Map the collections challenge
Data Cleansing and Transformation
ETL Operations (Extract, Transform, Load) Used To Process, Reformat, And Map Real Data To Database
Given a group of stored records describing Genera, and Species collections, with a wide amount of columns, We need to pre and post process the data as part of an ETL pipeline to help structure the data in a usable fashion.
Solving such problems as duplicate columns, incorrect spellings, redundant data, and the taxonomy of collection information.
Process was to tackle the data in several ways to help understand and enhance the data.
Tools included Postgresql, Python, and Elasticsearch.
Elasticsearch helps in multiple ways. Some of the structured data is helpful denormalized, and performing a full text search helps us narrow down the scope of the records.
Some of the data has 6 columns per field name of iterations. We can break this down into a single search field with an array, and then apply analyzers to make our searches more robust.
Analyzers considered were edgengram, pluralizers, and a custom taxonomy corpus of words to match against.
We can also use this data to format to and from date type fields by indexing multiple formats at once.
Kibana also provide us a quick and easy access view into the data and perform some base level analyzics.
The Python Fuzzy Wuzzy was also used to help us manage the edit distance between characters and group together the similarity of words. This helps provide an automated self correct feature. This was needed as the provided database did not have any data validation, thus data was stored in an unpredictable fashion.
AMNH already has a large amount of data, and reloading data from scratch may miss information which already exists.

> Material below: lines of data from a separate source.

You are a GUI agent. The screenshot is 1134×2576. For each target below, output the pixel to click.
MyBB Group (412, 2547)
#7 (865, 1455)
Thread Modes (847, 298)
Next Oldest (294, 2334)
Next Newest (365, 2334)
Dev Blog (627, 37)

Instead we provide data munging on the current information in order to increase percentage of valid data from 30% to 90% and higher. This would also allow other teams to obtain reliable data.
Managing, manipulating, and modeling data is an art, which one needs to understand the scope of the project to complete. We spent time researching the tools available to us, and how we would like to accurately reflect the experience of interacting with the data. Often times there is a lot of sparse data, asking if we could model it in a different way.